The Necessity of Justification

The Necessity of Justification

Fish need water to survive. Flowers need sunlight to grow. Cars need a power source to function properly. We understand that all of these statements to be true, and, equally as true, is the fact that humans need justification in order to be right with God.

In Romans 3:23 we learn that everyone fails to meet God’s expectations. It began with Eve’s failure in the garden of Eden, but it didn’t stop there. Cain sinned when he killed his brother, Abel. Abraham sinned when he lied about his wife being his sister. Jacob sinned when he put on wool, pretending to be his brother, Esau. David sinned when he committed adultery with Bathsheba. Peter sinned when he denied Christ three times.

According to Romans 5:12, “Therefore, just as sin came into the world through one man, and death through sin, and so death spread to all men because all sin.” Think about that for just a moment. There is no redeeming quality in us. If there was, then we wouldn’t have a need for a Redeemer. Despite what the Scriptures teach, it seems to me that a lot of people assume that they are doing fine; that as long as they are generally good people they will be welcomed into heaven with open arms. That mentality is called self-righteousness, and it is incompatible with God’s grace.
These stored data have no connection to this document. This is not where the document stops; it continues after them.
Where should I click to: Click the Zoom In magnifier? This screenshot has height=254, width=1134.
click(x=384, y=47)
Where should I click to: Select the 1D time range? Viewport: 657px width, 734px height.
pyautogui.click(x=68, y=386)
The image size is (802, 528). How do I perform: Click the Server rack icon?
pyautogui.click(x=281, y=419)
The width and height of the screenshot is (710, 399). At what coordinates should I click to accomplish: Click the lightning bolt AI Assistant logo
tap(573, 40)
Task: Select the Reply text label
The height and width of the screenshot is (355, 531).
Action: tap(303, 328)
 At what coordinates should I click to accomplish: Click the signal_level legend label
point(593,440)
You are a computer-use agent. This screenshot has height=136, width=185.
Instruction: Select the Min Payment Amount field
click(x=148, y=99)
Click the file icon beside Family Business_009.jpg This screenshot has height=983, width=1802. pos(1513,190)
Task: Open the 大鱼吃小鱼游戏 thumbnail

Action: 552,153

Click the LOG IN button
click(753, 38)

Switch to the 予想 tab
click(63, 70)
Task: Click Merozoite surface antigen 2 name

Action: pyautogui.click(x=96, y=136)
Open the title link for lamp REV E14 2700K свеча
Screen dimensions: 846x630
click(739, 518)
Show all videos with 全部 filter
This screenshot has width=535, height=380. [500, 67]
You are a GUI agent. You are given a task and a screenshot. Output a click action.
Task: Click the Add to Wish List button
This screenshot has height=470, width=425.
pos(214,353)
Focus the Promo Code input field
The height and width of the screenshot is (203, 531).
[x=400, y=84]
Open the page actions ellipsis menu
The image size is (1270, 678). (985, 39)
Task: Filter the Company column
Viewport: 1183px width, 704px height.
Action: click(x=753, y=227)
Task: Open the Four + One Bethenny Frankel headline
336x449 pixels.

If we want to be united with God, then we’ve got to understand that we cannot attain righteousness on our own. We could never hope to do enough good things to earn our way into heaven (Romans 3:20). Even if all of the good in our life could be calculated by some sort of percentage, nothing short of 100% would be acceptable. God isn’t 99.9 % holy, or 99.9% righteous. He is completely holy and righteous, and we must be the same because reconciliation can only happen once our impurities have been removed.